Case Study 1: Batch Window Optimization
Background
Meridian National Bank runs a nightly batch cycle between 11:00 PM and 5:00 AM — a six-hour window. Within this window, the following jobs must complete in sequence:
- Transaction posting (ETL from branch feeds): ~45 minutes
- Interest calculation for all savings and CD accounts: ~60 minutes
- Overdraft detection and fee assessment: ~30 minutes
- Account balance reconciliation: ~90 minutes
- Regulatory reporting extracts: ~40 minutes
- Backup: ~60 minutes
Total: approximately 5 hours and 25 minutes — leaving only 35 minutes of slack. As the bank has grown from 200,000 to 500,000 customers and transaction volumes have doubled, the batch window is being breached two to three nights per week. The backup starts late, and online processing is delayed in the morning.

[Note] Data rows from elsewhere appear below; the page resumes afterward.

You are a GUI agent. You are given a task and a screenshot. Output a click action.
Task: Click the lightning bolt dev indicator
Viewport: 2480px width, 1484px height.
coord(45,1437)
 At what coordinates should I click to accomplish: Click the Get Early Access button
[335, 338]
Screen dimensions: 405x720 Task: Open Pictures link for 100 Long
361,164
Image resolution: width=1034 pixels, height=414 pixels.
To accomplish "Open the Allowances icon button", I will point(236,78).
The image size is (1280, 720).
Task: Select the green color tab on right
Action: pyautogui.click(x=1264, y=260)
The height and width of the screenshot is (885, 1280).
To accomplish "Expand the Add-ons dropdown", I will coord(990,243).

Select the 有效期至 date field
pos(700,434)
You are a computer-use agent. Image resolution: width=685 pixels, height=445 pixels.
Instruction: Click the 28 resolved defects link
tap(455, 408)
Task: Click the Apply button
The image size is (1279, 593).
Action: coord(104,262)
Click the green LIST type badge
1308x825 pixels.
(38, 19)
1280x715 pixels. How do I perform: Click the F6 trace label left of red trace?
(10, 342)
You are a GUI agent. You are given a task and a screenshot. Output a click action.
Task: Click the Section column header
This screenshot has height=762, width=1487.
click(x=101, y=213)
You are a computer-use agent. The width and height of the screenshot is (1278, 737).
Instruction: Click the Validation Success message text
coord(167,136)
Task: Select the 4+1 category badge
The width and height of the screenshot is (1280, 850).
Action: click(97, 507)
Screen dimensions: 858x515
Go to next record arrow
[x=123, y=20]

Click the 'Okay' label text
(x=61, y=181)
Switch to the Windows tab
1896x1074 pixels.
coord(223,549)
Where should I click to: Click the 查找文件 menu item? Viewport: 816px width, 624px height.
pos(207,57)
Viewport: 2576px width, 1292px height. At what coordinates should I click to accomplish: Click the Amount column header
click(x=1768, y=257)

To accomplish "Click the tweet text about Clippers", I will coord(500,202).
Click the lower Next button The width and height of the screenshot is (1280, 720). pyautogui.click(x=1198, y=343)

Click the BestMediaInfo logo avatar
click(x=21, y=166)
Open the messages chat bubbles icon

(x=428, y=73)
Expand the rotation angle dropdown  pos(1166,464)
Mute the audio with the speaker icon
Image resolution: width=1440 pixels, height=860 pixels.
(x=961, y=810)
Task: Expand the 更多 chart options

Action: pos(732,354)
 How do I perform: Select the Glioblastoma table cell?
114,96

The DBA team has been asked to reduce batch elapsed time by 40% without hardware upgrades.
The Problem Queries
Job 2: Interest Calculation (60 minutes)
-- Current interest calculation: runs for each eligible account
SELECT a.account_id,
a.current_balance,
p.interest_rate,
a.current_balance * p.interest_rate / 365 AS daily_interest
FROM ACCOUNTS a,
PRODUCTS p
WHERE a.product_id = p.product_id
AND a.status = 'A'
AND a.account_type IN ('SAV', 'CD', 'MMA')
AND YEAR(a.last_interest_date) = YEAR(CURRENT DATE)
AND MONTH(a.last_interest_date) < MONTH(CURRENT DATE)
ORDER BY a.branch_id, a.account_id;
Issues identified:
- Old-style comma join (not a performance issue per se, but obscures intent)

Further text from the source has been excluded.